==== THE INPUT
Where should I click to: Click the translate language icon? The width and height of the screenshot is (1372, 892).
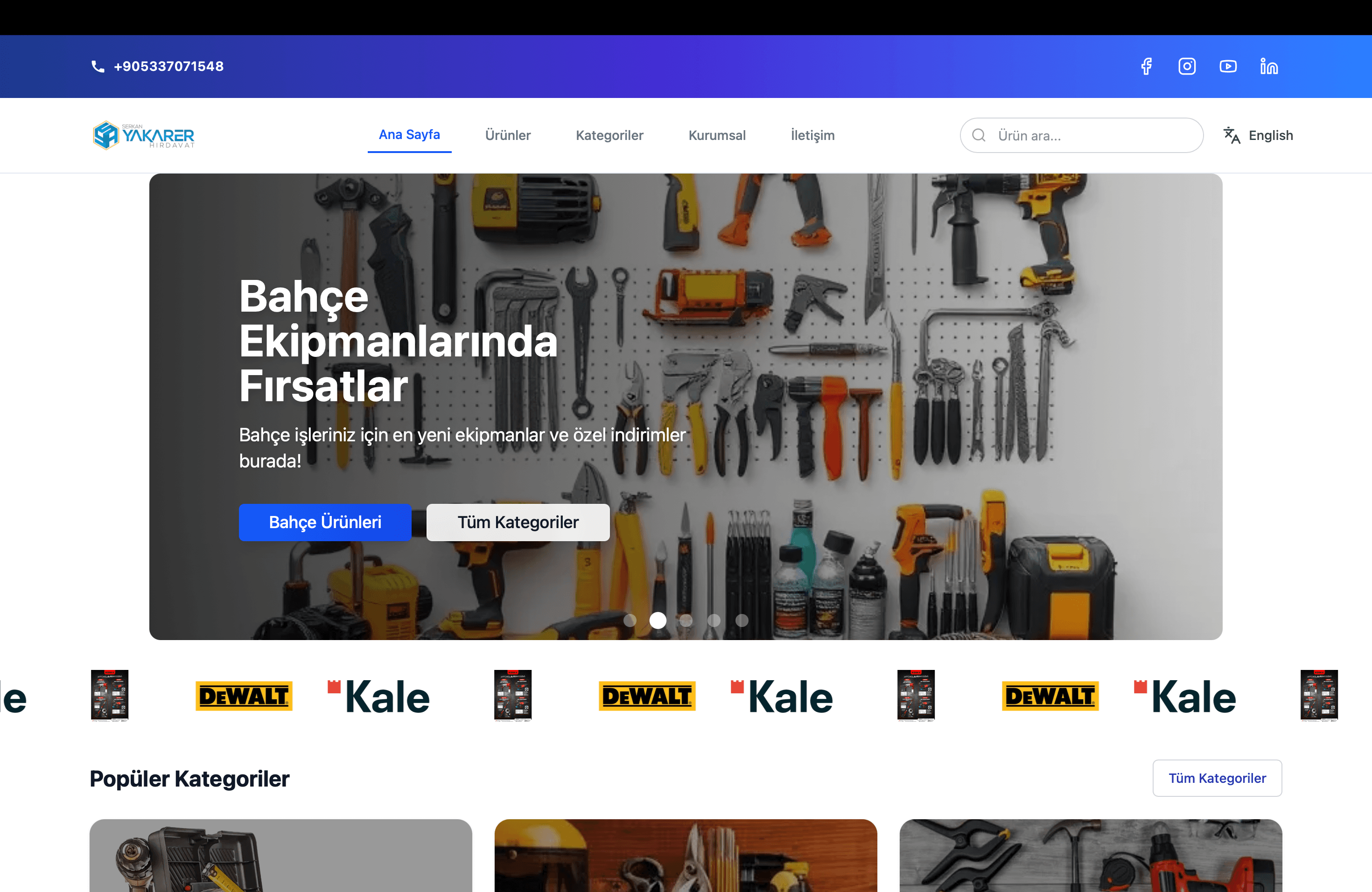(1232, 135)
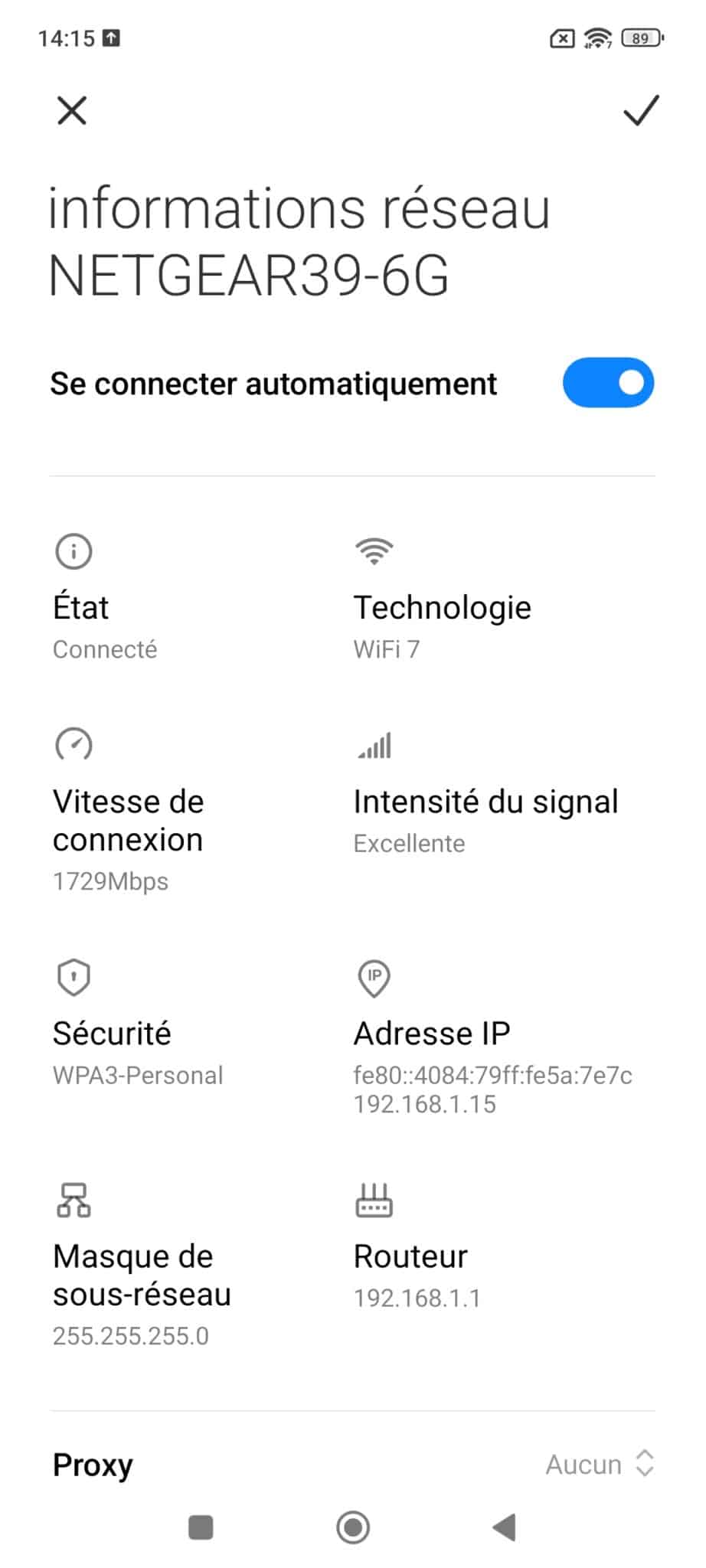The image size is (706, 1568).
Task: Tap the Technologie WiFi icon
Action: pyautogui.click(x=374, y=550)
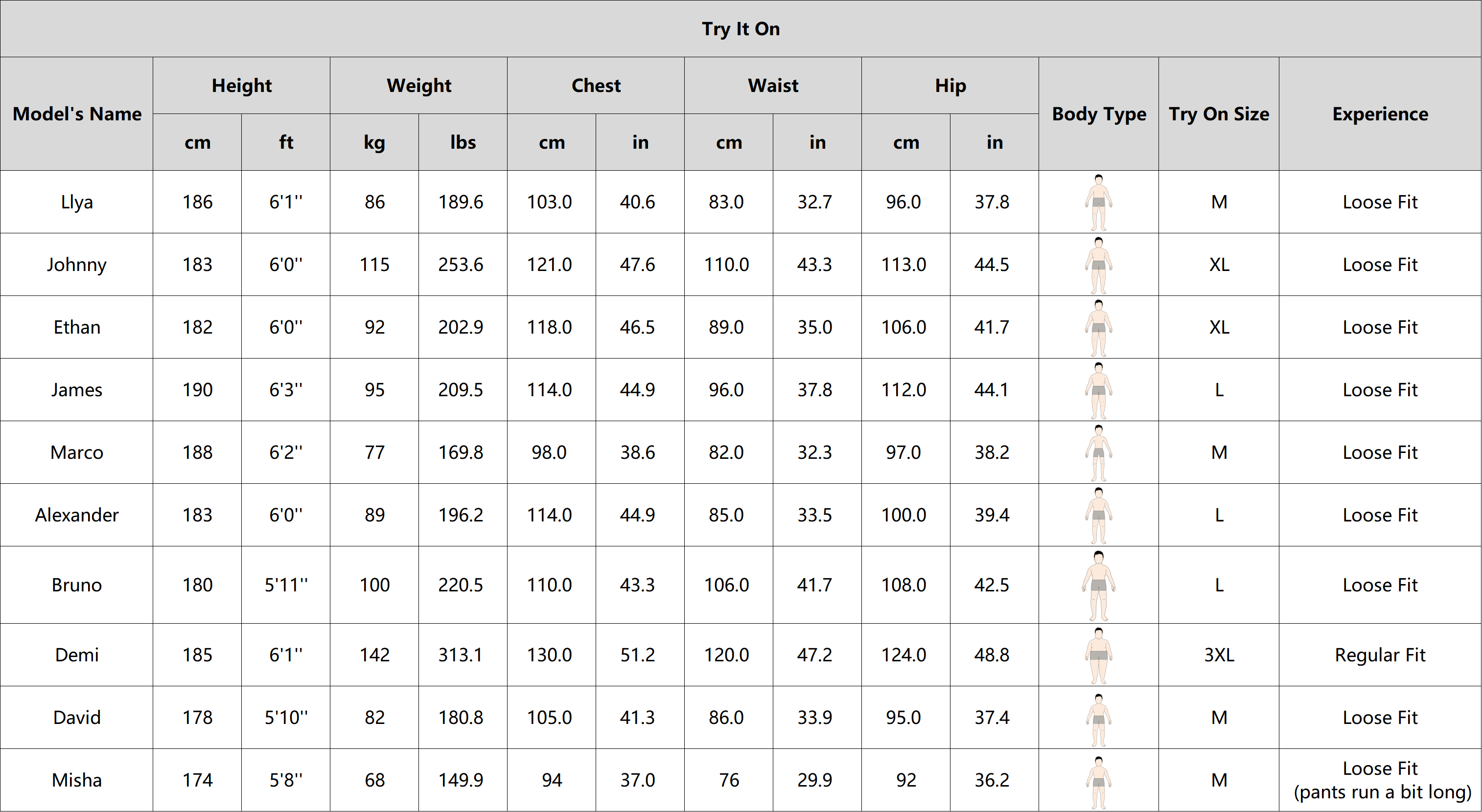Select the Try On Size header
1482x812 pixels.
1219,114
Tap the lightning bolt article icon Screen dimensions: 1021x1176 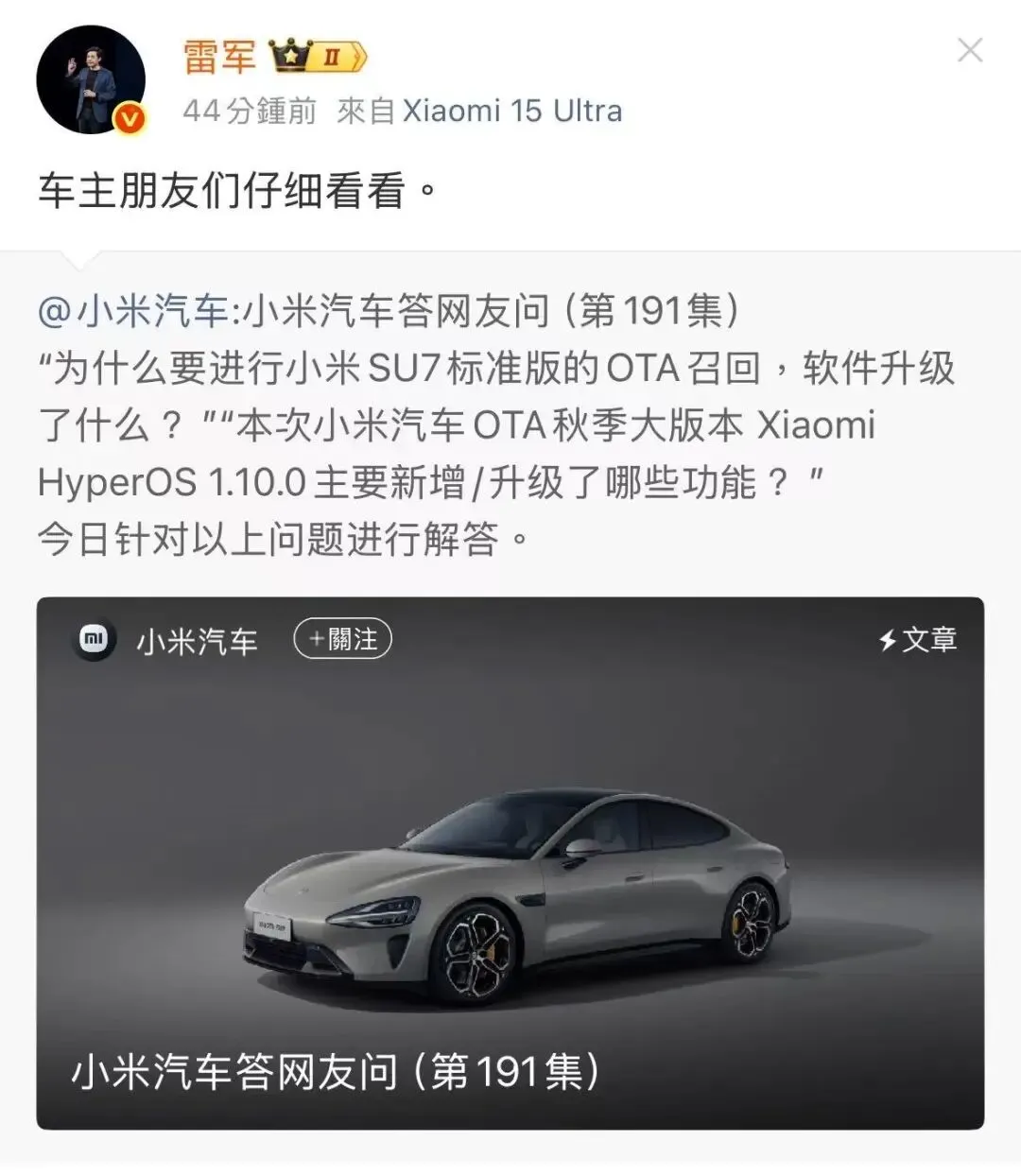click(887, 640)
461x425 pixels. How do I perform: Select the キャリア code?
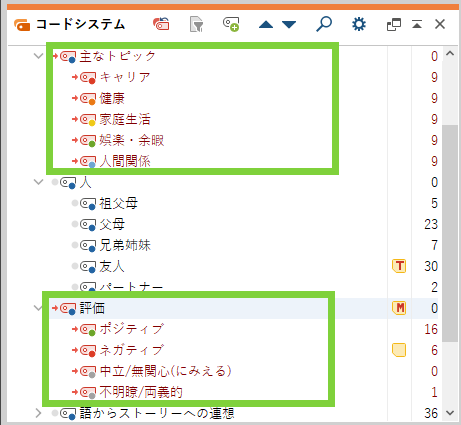[x=125, y=77]
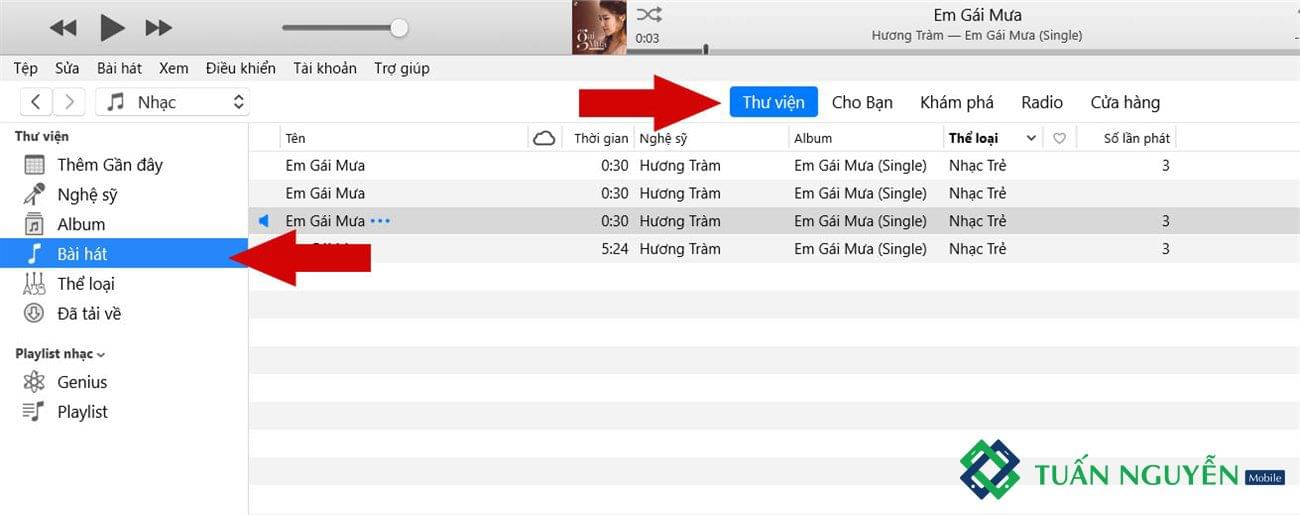Screen dimensions: 1300x515
Task: Click the album artwork thumbnail
Action: coord(599,27)
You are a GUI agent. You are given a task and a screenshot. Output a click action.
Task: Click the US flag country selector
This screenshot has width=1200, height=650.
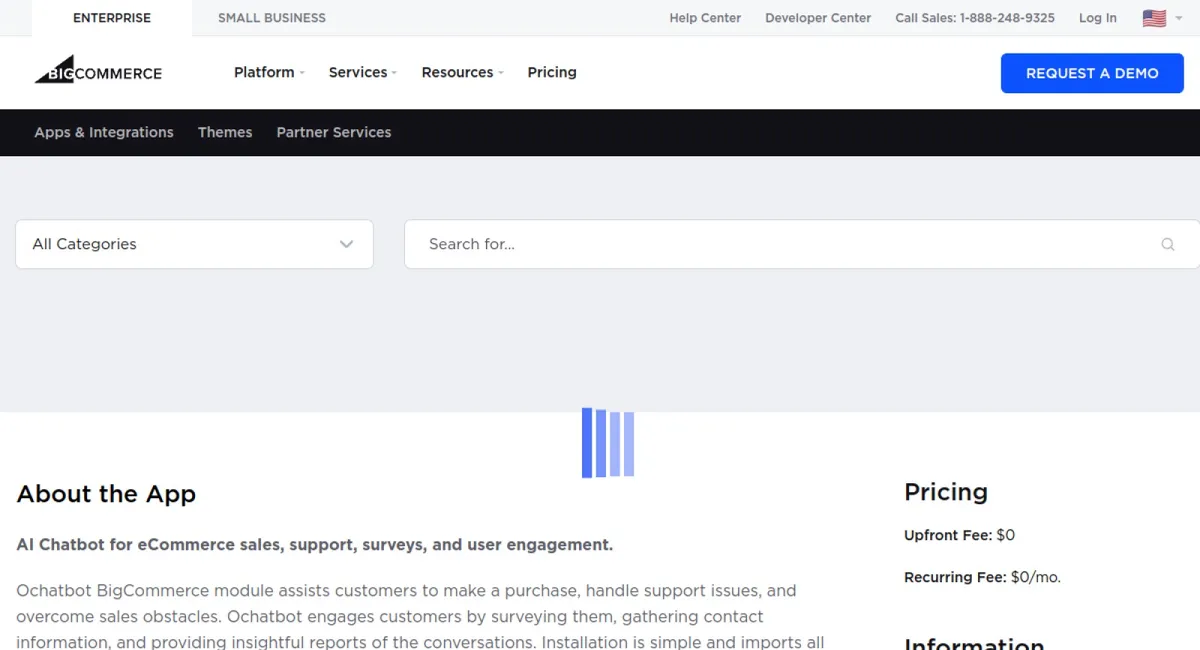[x=1155, y=17]
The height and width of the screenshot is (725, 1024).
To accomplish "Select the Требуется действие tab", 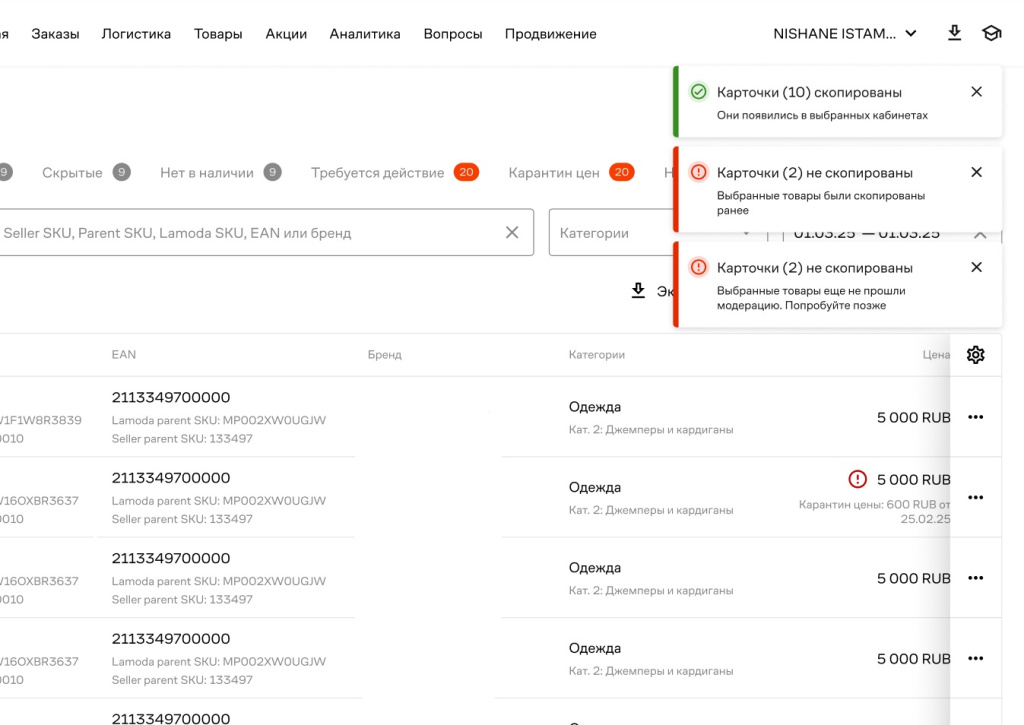I will coord(377,173).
========
Please collect every line of the data above that contains the word "screenshot", copying each line in full.

Where should I click to: Click the translate language icon? The width and height of the screenshot is (1372, 892).
You are a GUI agent. You are given a task and a screenshot. Output a click action.
This screenshot has width=1200, height=650.
The height and width of the screenshot is (725, 1024).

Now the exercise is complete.